Priscila, em concordância com Márcia, aborda essa questão dizendo que a personalidade e caráter de um dançarino afeta direta e intensamente a sua performance no palco. “Eu acho que a alma, o que tem dentro da gente, no palco aumenta mil vezes. A pessoa pode estar no meio do foco, se ela não tiver luz, não dá certo de verdade. Porque a luz, ela vem disso, ela vem da ética da pessoa, vem da bondade, é daí que vem”, comentou ao se emocionar.
Já Isabella apresentou um olhar mais acadêmico para falar sobre o comportamento artístico fora do palco, exemplificando com um dançarino convidado para 3 apresentações no Royal Ballet e suas atitudes nas aulas e ensaios: “Eu fiquei apaixonada pela maneira como ele trabalhava na aula. Antes da aula ele fazia aquecimento, ele praticamente fazia uma barra. Eu admiro muito essa dedicação, respeito. A pessoa pergunta se pode entrar na barra do seu lado, sabe?”, admira a profissional. “Às vezes, entra alguém que não conhece, que não sabe. E essas pessoas, em vez de serem receptivas e darem espaço à ela, ficam olhando de cara feia”. Ao resumir seu raciocínio, ela adiciona: “Eu acho que tudo que a gente faz fora do palco vai se refletir na hora da gente dançar, entendeu? Mas se você é uma pessoa “nojenta” que ninguém gosta, a energia muda. Você não vai sentir aquele calor da pessoa. Aquele suporte. Eu acho que afeta muito uma coisa assim”.
O lado obscuro da dança que não chega aos olhos do público
Há quem diga que o mundo da dança é competitivo, seletivo e, por vezes, cruel. Em uma seletiva importante, por exemplo, é raro encontrar um dançarino que te lançará um olhar amigável, até porque você é visto por ele como concorrente, e alguém que pode tomar sua vaga.
Ao contar do seu caminho profissional até chegar no Royal Ballet em Londres, Isabella comenta: “A rivalidade existe em todos os lugares. E falsidade também”. A bailarina comenta que no backstage de uma apresentação, a vibe é de fazer um espetáculo lindo e harmônico. O problema estaria nas aulas e ensaios.

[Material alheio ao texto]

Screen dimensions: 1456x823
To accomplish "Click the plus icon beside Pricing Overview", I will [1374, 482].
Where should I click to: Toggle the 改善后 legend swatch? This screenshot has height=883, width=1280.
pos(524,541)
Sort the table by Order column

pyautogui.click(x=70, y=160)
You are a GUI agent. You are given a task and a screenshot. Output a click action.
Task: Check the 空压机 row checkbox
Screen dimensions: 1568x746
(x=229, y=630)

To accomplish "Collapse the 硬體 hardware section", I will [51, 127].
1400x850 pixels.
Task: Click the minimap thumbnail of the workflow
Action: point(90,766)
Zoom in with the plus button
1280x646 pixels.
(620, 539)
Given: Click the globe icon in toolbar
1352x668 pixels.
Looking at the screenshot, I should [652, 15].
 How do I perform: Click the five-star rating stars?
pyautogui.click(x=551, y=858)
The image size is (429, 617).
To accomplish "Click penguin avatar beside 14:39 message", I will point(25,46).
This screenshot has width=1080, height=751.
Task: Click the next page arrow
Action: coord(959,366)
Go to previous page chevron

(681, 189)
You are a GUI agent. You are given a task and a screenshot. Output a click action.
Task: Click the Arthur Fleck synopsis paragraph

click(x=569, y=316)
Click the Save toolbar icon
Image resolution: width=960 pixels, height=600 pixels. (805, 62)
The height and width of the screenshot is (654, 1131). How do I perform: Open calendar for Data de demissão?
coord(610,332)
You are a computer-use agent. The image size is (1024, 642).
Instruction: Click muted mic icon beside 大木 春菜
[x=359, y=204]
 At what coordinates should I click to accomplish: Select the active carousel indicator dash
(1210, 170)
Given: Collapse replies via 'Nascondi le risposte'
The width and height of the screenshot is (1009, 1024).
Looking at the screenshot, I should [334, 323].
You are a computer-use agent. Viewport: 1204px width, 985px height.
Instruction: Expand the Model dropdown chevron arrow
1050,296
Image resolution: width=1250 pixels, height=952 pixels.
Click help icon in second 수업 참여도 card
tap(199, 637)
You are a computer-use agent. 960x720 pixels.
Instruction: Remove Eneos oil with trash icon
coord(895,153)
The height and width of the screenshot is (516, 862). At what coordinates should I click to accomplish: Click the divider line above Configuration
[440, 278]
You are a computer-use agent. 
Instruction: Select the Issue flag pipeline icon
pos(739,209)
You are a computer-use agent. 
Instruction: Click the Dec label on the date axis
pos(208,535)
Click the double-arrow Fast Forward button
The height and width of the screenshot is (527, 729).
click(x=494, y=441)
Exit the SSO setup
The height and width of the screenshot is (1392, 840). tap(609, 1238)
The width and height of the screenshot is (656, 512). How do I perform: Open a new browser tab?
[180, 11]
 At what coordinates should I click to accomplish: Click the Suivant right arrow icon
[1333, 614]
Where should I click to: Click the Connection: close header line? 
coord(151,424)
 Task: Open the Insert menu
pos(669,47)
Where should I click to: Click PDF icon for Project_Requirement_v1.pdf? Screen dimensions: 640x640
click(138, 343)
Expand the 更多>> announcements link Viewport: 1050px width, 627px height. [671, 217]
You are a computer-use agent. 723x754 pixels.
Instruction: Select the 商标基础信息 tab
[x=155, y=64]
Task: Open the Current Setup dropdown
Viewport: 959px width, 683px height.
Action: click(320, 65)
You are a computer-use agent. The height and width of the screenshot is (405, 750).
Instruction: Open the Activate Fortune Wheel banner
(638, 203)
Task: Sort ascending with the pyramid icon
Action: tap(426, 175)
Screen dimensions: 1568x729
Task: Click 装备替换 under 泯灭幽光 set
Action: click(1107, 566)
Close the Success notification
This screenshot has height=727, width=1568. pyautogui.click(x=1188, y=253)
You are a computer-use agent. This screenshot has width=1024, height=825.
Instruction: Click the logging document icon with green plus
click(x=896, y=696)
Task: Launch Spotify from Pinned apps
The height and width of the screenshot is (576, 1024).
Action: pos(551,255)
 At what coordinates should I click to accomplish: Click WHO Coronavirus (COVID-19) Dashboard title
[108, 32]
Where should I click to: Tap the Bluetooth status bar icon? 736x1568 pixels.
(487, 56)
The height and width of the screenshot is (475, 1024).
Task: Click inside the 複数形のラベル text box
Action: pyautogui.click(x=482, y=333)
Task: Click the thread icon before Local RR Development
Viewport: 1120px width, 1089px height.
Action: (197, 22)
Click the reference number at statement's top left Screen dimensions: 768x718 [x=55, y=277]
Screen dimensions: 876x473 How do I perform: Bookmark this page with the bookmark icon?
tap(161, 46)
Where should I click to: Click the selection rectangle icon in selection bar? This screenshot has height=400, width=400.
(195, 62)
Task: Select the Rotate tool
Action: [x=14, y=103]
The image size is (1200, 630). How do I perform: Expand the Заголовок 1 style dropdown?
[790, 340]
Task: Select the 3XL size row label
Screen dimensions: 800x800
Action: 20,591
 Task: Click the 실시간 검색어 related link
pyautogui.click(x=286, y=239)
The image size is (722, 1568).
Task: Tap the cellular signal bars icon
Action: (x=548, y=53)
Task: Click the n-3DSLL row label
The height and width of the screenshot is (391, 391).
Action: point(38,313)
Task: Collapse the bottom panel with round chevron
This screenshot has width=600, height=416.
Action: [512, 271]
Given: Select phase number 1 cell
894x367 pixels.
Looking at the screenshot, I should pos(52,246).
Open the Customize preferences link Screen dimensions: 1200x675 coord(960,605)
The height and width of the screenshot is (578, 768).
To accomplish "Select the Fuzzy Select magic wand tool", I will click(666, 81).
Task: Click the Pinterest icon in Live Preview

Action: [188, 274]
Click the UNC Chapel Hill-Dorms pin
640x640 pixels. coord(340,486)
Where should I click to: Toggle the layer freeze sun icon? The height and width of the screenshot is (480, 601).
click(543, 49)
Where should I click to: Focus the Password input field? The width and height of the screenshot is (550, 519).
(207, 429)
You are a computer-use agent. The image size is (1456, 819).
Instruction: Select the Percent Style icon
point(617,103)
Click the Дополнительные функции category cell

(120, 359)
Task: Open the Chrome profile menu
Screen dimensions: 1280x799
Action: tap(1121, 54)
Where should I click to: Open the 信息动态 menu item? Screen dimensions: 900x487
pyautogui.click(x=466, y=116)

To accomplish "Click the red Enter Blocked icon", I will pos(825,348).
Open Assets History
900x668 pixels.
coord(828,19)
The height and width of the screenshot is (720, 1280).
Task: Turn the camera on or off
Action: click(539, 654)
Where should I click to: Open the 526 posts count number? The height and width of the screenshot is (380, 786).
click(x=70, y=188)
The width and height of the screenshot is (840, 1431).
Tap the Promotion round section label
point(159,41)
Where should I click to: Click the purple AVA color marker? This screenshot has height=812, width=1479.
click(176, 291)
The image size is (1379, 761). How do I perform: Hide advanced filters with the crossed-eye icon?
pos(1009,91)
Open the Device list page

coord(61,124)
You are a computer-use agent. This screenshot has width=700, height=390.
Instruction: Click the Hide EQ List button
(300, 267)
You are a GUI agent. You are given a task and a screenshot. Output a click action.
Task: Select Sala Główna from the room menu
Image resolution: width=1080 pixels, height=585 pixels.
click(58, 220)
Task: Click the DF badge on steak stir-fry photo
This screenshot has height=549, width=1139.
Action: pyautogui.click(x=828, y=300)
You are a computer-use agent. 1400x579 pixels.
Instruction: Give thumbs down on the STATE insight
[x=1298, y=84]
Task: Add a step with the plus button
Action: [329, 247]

Ao falar sobre ballet clássico, Priscila aborda as dificuldades que todo bailarino enfrenta: a padronização do corpo e sua rigorosidade, mesmo que você tenha o lado artístico perfeito. “Se a bailarina sobe no palco pensando nisso e a mente dela não estiver preparada, aquilo engole ela. Ela trava”. Além disso, Priscila aborda que muitos dançarinos conseguem oportunidades únicas de maneira suja, e relata a vez em que colegas a repudiaram em uma seletiva, e comentou que se não lembrasse do seu propósito ali, ela teria desistido. “Todas as pessoas que estão próximas, que estão junto com você, querem que você quebre a perna na próxima pirueta. Infelizmente, é uma realidade. Todos lutaram muito por aquilo e alguns não levam a competitividade de maneira saudável, levam pra um lado ruim”.
Márcia Lago explora seus valores em relação a como enfrentar essa rivalidade: “Você tem que sempre manter em mente que você quer tirar o seu melhor e não provar pra ninguém que você é a melhor. Tem que ser para você e por você. Sem tentar ficar preocupada com o que as pessoas estão achando” e completa dizendo que a arte é subjetiva quando se trata de julgamentos, gosto é algo pessoal, e às vezes pode ser difícil mesmo uma bailarina agradar um jurado.
Para finalizar, Márcia comenta um pouco da comparação baseada na sua própria experiência: “Eu acho que a gente não precisa ficar olhando pro lado ou prestando atenção nos outros para poder avançar. A comparação não é saudável”.